1870(明治3)年~1966年(昭和41)年

すずき・だいせつ――明治3(1870)年生まれ。本名・貞太郎。東京帝国大学選科在学中に、円覚寺にて参禅。30(1897)年、渡米。帰国後、学習院、大谷大学で教鞭を執る他、英文雑誌を創刊し、海外に仏教や禅思想を発信した。昭和11年、ロンドンで行われた世界信仰会議に日本代表として出席。
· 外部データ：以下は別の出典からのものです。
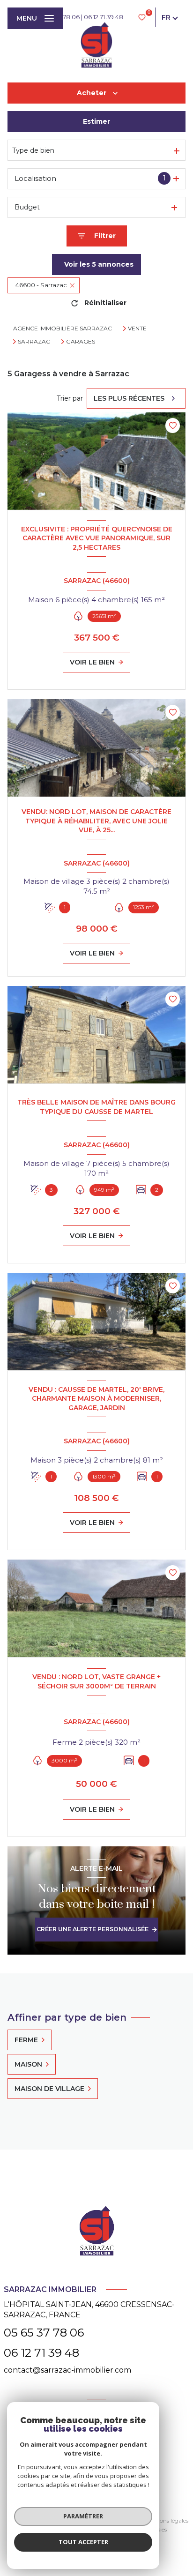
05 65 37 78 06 (44, 2332)
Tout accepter (83, 2542)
イギリス、アメリカの諸大学でも教壇に立った。41年96歳で死去。

西田幾多郎

1870(明治3)年~1945(昭和20)年

にしだ・きたろう――明治3(1870)年、石川生まれ。東京帝国大学選科修了。学習院、京都帝国大学教授などを務める。禅を中心とした東洋思想と西洋哲学の融合を試み、西田哲学とよばれる独自の哲学体系を樹立した。昭和15年文化勲章受章。20年75歳で死去。主著に『善の研究』などがある。

木村宣彰
鈴木大拙館館長

 いまの世の中はとにかく競争競争、自己主張ばかり、国や民族、宗教間で争ってばかりいる。これでは人々の幸せ、平和な世界は実現できません。大拙、あるいは西田が命ある限り求め、人々に説き続けた、皆が一つになって命を輝かせ幸せに生きる「事事無礙」の世界、霊性的直観の世界を、いまこそ私たち一人ひとりが真剣に求めていくべきだと思うのです。

浅見 洋
石川県西田幾多郎記念哲学館館長

 自分だけでなく、愛する人も共に働く仲間も、あらゆるものが死にゆく、消えゆく存在です。そう自覚することによって、あらゆる命や物事が掛け替えのない尊い存在として自分の前に現れ、日々の人生や生活が充実したもの、真剣なものになってきます。だから超高齢社会を迎えるこれからの時代には、死をどう迎えるかというより、むしろ死を覚悟、受容し、いまという掛け替えのない時間を一所懸命、真剣に生きることが大事になってくるのだと思うのです。

プロフィール

木村宣彰

きむら・せんしょう――昭和18年富山県生まれ。41年に大谷大学文学部仏教学科卒業。同大学大学院文学研究科博士課程を満期退学。専門は仏教学(中国仏教)。図書館長、文学部長を経て、平成16年学長(22年まで)、25年より鈴木大拙館館長。

浅見 洋

あさみ・ひろし――昭和26年石川県生まれ。金沢大学大学院文学研究科哲学専攻修了、博士(文学、筑波大学)。国立石川工業高等専門学校教授などを経て、現在、石川県立看護大学特任教授・名誉教授、西田幾多郎記念哲学館館長などを務める。


編集後記

世界に禅を広めた鈴木大拙、独自の哲学体系を構築した西田幾多郎。二人は同じ石川県に生まれ、終生の友としてお互いに影響を与え合いました。鈴木大拙館館長・木村宣彰さんと石川県西田幾多郎記念哲学館館長・浅見洋さんが語り合う二人の哲人の生涯や教えから、様々な課題を抱える現代社会を生き抜く知恵を学びます。